Render as a JSON list of strings, one string per line and with blank lines omitted, the lines between the line containing "Task: Click the north" and the line containing "Action: click(x=1008, y=705)", inclusive.
◇ ◇ ◇ ◇
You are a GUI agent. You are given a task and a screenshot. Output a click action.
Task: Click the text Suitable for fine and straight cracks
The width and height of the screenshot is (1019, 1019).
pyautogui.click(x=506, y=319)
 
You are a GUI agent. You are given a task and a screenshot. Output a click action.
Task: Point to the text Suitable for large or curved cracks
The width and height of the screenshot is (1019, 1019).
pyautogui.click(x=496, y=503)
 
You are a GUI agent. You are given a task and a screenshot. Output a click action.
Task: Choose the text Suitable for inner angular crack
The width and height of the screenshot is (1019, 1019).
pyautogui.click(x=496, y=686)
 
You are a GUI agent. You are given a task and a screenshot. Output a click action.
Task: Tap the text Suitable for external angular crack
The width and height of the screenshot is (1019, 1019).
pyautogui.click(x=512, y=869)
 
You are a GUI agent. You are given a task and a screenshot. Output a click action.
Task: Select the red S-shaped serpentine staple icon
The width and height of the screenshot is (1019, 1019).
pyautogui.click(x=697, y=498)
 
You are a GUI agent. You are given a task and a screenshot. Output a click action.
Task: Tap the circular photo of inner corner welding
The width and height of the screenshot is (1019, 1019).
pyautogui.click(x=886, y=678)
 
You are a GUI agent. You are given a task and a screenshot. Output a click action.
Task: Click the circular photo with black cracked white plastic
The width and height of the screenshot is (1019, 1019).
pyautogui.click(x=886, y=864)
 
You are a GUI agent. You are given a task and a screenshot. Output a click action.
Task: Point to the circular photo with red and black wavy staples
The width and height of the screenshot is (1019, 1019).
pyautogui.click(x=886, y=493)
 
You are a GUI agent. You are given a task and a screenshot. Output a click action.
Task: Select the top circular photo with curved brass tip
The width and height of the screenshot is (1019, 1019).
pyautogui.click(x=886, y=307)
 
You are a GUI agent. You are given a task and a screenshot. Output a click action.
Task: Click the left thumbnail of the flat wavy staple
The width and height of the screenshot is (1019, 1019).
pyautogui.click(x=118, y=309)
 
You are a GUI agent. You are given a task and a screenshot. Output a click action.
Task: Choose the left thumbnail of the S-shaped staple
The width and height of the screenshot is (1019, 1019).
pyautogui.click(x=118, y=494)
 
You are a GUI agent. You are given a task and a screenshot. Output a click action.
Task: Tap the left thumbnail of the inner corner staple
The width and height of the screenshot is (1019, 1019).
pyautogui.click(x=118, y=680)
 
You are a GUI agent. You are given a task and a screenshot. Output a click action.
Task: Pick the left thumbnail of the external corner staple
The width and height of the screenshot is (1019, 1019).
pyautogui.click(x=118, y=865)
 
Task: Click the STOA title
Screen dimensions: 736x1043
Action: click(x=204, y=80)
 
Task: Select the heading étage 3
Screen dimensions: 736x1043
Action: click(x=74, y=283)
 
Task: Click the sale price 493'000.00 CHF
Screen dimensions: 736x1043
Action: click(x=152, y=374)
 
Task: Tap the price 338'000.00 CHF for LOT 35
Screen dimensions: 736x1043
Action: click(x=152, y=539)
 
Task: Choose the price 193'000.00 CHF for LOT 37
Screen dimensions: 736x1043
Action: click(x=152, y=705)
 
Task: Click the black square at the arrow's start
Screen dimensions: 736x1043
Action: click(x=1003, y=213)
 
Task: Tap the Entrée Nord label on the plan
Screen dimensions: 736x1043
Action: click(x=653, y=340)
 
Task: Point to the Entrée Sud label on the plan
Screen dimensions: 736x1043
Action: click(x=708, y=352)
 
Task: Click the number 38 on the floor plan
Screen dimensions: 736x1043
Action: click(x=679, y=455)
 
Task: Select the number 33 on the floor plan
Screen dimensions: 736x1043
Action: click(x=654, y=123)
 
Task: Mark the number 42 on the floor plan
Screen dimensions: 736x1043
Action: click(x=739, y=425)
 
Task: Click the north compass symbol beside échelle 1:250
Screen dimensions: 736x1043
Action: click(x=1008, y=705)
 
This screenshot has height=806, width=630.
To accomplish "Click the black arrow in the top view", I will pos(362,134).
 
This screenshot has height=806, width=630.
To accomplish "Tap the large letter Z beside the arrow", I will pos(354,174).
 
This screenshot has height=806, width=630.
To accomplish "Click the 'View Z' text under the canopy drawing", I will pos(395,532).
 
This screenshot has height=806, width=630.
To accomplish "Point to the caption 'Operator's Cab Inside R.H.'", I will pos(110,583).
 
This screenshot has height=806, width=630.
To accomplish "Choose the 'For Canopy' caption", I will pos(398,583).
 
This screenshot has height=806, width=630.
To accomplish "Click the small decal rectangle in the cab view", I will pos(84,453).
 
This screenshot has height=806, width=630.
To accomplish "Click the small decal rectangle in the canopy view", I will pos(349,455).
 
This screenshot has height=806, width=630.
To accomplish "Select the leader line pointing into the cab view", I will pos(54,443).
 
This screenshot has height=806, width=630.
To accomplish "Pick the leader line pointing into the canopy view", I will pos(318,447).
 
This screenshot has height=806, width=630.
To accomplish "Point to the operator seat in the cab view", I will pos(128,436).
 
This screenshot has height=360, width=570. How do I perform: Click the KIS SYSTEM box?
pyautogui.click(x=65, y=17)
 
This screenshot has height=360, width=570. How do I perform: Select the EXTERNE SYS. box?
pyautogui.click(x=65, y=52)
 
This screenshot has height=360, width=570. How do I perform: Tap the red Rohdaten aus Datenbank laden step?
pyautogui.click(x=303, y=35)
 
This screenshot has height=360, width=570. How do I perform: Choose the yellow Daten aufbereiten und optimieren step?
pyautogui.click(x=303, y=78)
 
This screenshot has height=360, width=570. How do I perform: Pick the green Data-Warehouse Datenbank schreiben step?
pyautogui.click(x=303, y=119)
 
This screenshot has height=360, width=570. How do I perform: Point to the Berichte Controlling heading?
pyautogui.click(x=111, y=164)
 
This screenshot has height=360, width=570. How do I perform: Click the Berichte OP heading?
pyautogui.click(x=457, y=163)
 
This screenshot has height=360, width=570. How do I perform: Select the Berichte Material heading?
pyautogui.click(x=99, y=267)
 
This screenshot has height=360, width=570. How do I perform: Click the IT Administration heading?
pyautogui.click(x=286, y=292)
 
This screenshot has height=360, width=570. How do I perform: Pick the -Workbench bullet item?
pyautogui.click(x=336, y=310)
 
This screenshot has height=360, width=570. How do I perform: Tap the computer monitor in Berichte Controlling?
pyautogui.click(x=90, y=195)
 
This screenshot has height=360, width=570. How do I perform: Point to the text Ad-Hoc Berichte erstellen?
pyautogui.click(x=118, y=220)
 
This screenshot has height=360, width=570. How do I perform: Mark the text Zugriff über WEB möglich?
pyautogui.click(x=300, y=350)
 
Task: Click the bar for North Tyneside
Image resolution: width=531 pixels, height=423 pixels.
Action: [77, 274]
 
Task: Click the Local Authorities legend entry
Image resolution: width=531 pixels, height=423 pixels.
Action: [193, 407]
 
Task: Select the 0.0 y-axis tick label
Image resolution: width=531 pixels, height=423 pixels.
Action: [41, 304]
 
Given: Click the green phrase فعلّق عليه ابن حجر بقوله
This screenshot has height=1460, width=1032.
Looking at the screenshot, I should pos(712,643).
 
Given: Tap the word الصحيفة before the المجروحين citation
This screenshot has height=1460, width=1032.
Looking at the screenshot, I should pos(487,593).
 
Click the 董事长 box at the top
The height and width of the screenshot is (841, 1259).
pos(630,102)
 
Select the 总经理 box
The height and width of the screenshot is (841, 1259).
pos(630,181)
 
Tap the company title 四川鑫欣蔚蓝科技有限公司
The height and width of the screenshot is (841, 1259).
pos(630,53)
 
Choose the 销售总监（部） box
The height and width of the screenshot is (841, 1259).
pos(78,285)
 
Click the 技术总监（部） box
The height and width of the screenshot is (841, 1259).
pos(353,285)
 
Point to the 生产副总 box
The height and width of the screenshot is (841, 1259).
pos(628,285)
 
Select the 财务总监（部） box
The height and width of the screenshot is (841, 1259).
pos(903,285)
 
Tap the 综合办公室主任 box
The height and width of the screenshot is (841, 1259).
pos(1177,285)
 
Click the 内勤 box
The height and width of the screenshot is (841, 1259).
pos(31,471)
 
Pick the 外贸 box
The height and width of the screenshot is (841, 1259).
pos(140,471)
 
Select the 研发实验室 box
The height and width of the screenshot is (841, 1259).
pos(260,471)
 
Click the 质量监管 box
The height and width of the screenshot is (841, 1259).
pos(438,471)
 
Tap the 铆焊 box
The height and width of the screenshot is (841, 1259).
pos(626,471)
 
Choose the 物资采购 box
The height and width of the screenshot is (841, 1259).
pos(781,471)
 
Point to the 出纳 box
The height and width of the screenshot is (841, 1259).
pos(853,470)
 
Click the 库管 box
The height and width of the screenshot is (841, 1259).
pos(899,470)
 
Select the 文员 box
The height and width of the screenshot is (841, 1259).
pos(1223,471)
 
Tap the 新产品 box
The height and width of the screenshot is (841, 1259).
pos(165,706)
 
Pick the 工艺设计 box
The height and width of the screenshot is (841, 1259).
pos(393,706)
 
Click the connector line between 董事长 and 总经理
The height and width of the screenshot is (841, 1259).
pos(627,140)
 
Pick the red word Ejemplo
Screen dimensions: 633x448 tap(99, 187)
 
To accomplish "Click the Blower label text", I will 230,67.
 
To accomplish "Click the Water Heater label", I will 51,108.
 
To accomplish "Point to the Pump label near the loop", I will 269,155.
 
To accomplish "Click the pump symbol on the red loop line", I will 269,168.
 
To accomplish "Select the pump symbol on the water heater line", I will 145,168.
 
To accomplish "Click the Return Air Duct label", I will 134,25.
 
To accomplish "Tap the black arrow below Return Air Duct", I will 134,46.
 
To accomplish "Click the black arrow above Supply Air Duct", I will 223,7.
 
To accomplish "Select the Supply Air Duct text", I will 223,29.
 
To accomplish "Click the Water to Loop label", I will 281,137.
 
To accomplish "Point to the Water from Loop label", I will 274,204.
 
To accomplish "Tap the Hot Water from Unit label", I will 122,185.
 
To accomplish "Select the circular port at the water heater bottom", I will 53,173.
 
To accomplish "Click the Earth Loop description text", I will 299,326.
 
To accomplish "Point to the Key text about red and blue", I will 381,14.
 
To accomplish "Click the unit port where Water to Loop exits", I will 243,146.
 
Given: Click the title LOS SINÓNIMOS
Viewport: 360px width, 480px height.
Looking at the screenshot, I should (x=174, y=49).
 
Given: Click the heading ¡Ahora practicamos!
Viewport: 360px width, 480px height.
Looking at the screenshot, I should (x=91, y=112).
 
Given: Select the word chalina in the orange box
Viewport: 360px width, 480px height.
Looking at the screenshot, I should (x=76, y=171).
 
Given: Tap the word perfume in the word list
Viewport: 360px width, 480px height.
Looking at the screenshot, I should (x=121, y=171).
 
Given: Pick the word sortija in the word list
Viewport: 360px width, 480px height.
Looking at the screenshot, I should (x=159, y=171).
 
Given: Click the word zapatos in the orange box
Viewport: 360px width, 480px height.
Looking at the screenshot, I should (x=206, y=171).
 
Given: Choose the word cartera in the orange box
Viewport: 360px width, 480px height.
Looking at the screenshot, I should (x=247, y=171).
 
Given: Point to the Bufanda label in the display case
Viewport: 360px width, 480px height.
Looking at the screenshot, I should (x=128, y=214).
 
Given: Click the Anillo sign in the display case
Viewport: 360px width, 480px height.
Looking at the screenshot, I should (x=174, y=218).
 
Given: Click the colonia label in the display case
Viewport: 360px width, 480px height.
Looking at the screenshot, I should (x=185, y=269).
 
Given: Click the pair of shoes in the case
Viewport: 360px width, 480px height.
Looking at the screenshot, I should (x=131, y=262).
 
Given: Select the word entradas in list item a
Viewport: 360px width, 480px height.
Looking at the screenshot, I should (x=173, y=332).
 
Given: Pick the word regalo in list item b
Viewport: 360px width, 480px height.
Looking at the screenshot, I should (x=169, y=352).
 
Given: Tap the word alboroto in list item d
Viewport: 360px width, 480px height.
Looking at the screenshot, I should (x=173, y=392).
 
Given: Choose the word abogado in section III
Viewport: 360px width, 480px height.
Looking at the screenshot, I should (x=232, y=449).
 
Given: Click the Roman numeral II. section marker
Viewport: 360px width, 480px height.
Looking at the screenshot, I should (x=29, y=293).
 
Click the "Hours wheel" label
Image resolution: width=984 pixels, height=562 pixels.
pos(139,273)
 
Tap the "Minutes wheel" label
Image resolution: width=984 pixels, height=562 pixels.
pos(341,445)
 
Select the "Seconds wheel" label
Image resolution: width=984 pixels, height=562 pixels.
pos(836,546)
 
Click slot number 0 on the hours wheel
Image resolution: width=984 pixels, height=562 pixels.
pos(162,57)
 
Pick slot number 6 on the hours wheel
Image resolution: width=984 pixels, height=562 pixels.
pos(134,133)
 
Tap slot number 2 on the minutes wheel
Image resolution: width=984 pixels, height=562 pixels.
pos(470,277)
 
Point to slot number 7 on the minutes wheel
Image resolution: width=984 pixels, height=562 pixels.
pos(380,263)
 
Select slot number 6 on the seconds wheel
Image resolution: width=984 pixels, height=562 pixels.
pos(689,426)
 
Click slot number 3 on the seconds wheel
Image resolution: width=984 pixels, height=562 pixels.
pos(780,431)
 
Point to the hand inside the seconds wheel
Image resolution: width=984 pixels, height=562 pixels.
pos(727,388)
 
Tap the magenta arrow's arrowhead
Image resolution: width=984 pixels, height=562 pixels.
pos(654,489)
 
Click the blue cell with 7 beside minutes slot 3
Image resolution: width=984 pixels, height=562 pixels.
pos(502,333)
◇ ◇ ◇ ◇
Result of this task
[
  "Task: Click the north compass symbol beside échelle 1:250",
  "Screen dimensions: 736x1043",
  "Action: click(x=1008, y=705)"
]